## [SOURCE RECORDS]
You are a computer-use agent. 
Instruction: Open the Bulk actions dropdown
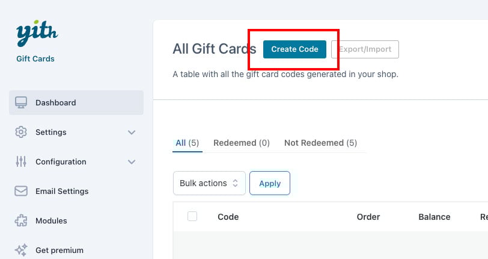click(209, 183)
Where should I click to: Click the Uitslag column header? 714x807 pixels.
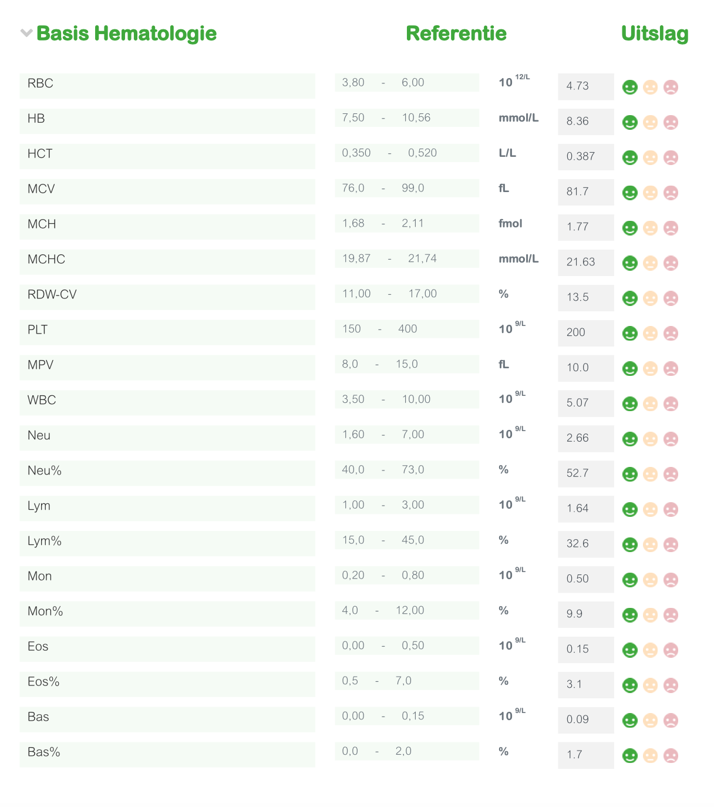[x=655, y=33]
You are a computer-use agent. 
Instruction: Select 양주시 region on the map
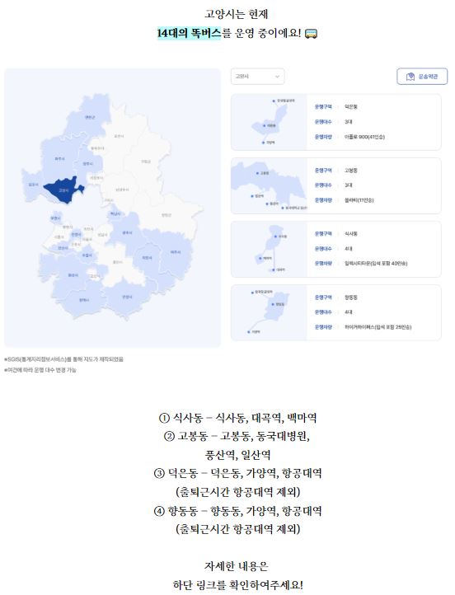[88, 163]
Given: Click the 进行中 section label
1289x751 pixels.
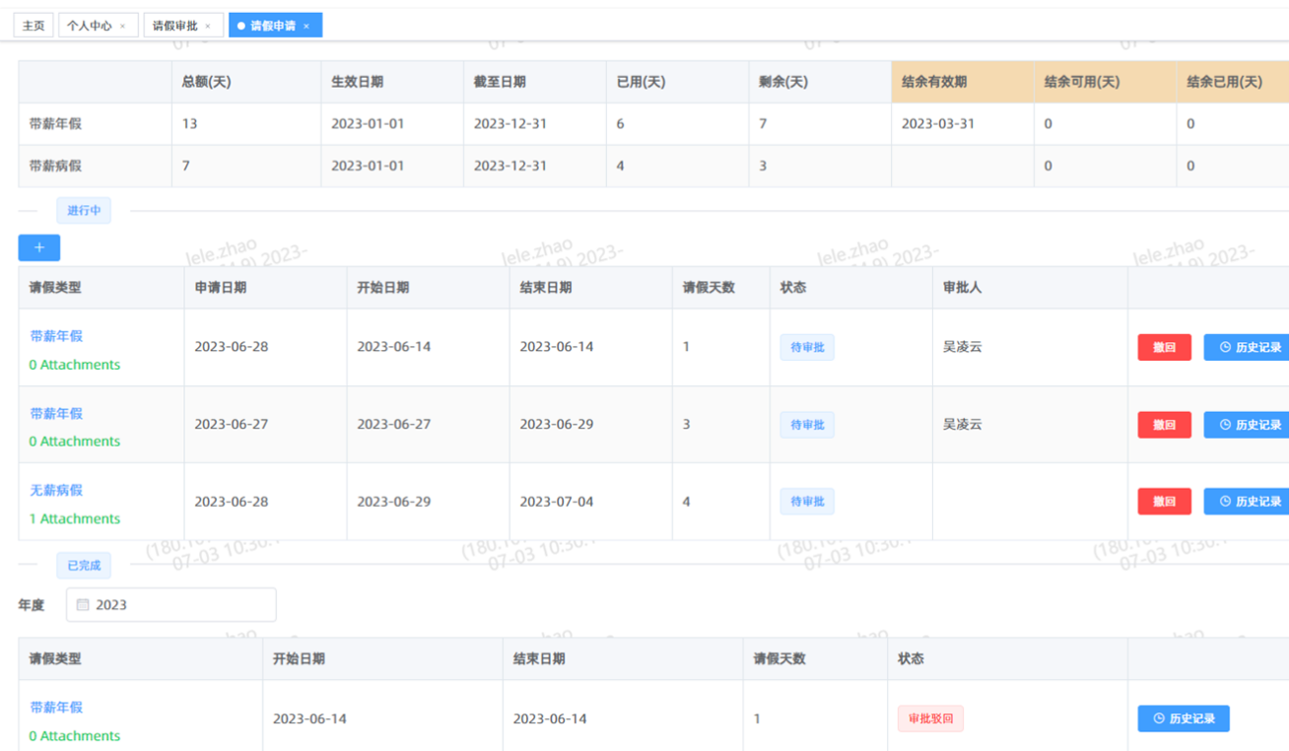Looking at the screenshot, I should (84, 211).
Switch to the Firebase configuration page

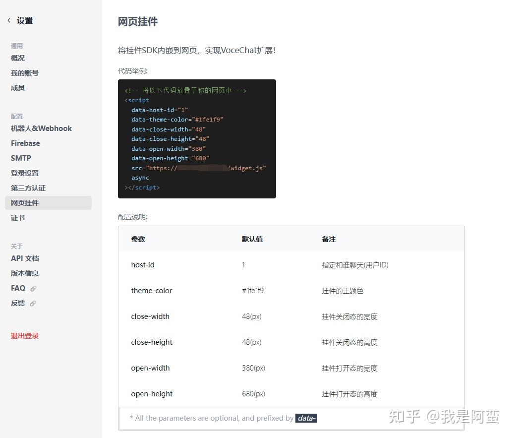pos(25,143)
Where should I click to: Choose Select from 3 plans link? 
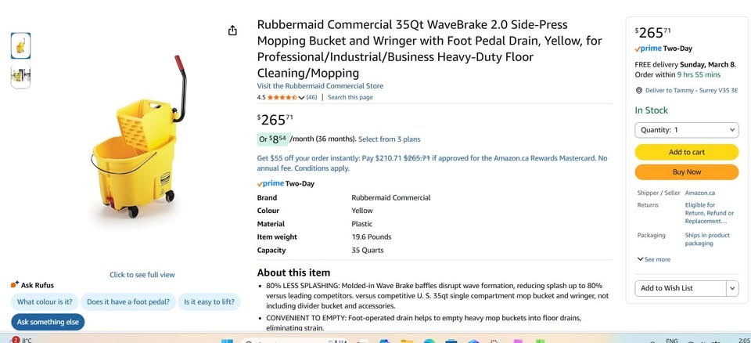(x=390, y=139)
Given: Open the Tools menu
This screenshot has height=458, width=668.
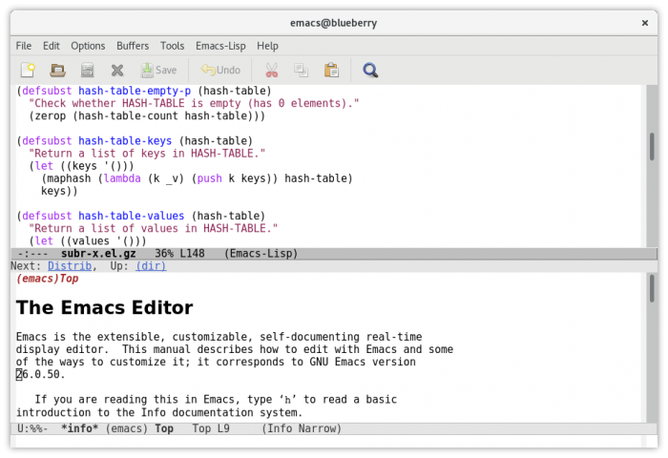Looking at the screenshot, I should click(x=173, y=45).
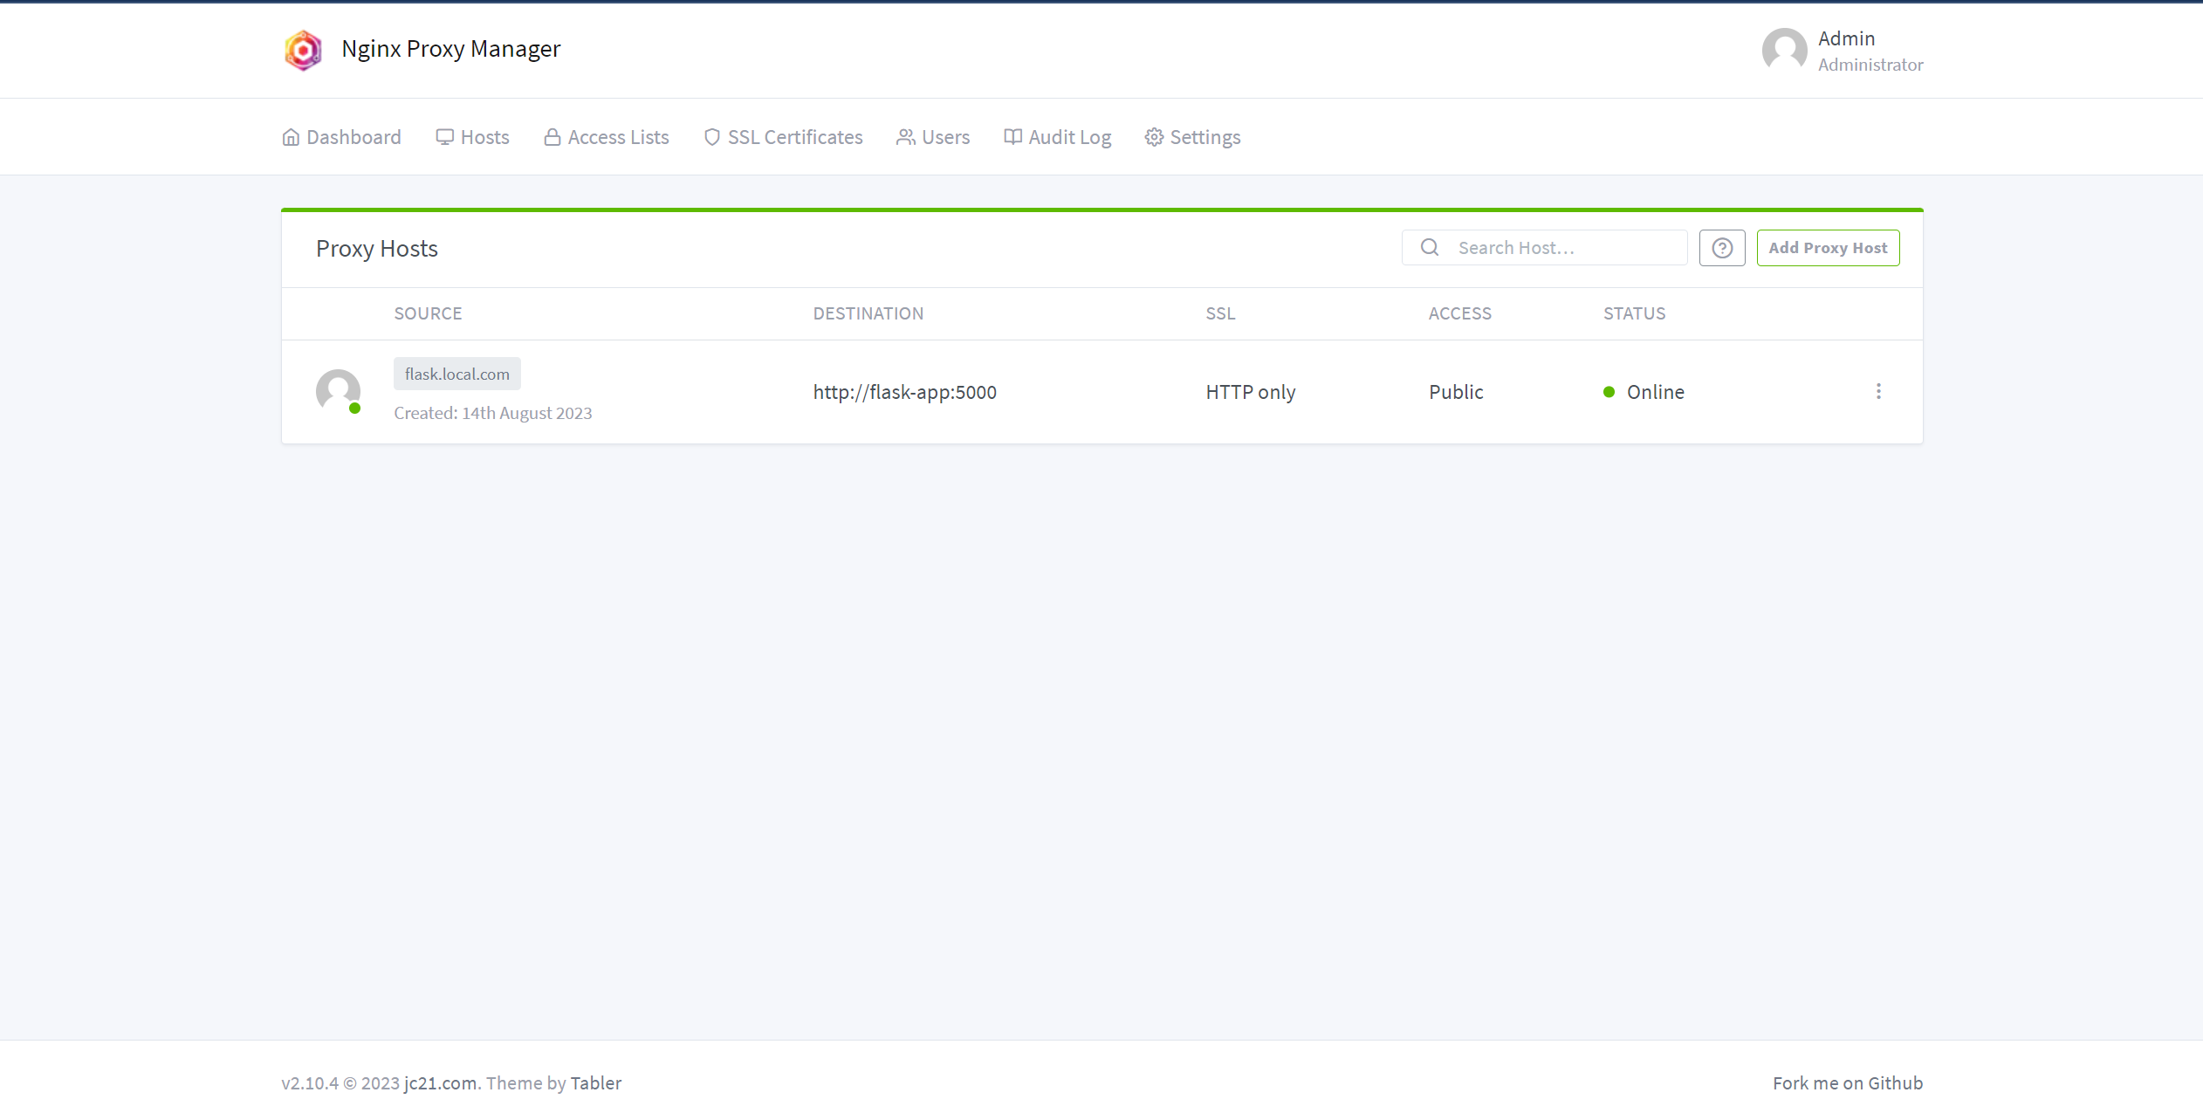Click the search magnifier icon
Screen dimensions: 2203x1120
pyautogui.click(x=1429, y=248)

## [BRIEF]
Reproduce all of the entries above word for word, leaving out the pictures.

## [SOLUTION BELOW]
You are a computer-use agent. 
Instruction: Open the Bulk actions dropdown
click(209, 183)
Where should I click to: Click the Uitslag column header? 714x807 pixels.
[x=655, y=33]
You are a computer-use agent. 
Instruction: Select 양주시 region on the map
[88, 163]
Given: Click the 进行中 section label
1289x751 pixels.
Looking at the screenshot, I should (84, 211).
Switch to the Firebase configuration page

pos(25,143)
Where should I click to: Choose Select from 3 plans link? 
(x=390, y=139)
Given: Open the Tools menu
This screenshot has height=458, width=668.
Looking at the screenshot, I should click(x=173, y=45).
Click the search magnifier icon
Screen dimensions: 2203x1120
pyautogui.click(x=1429, y=248)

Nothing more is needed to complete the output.